**THE PROBLEM**
Scan the listing beneath this sentence. Report each line with the word "height".

═══ RECORDED DATA ═══

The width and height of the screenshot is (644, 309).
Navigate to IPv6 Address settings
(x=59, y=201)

═══
═══ RECORDED DATA ═══

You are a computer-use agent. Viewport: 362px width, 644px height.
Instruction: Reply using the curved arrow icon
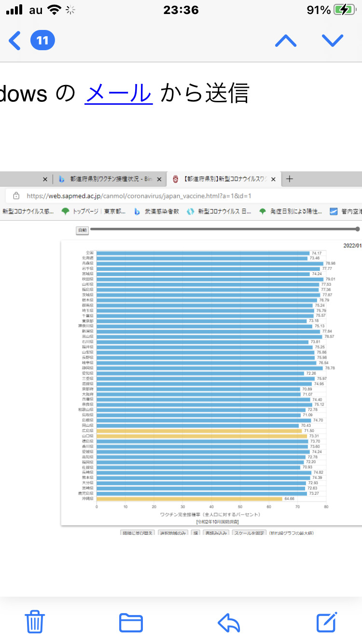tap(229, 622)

═══

**WRITTEN ANSWER**
The width and height of the screenshot is (644, 309).
You are a computer-use agent. Viewport: 362px width, 644px height.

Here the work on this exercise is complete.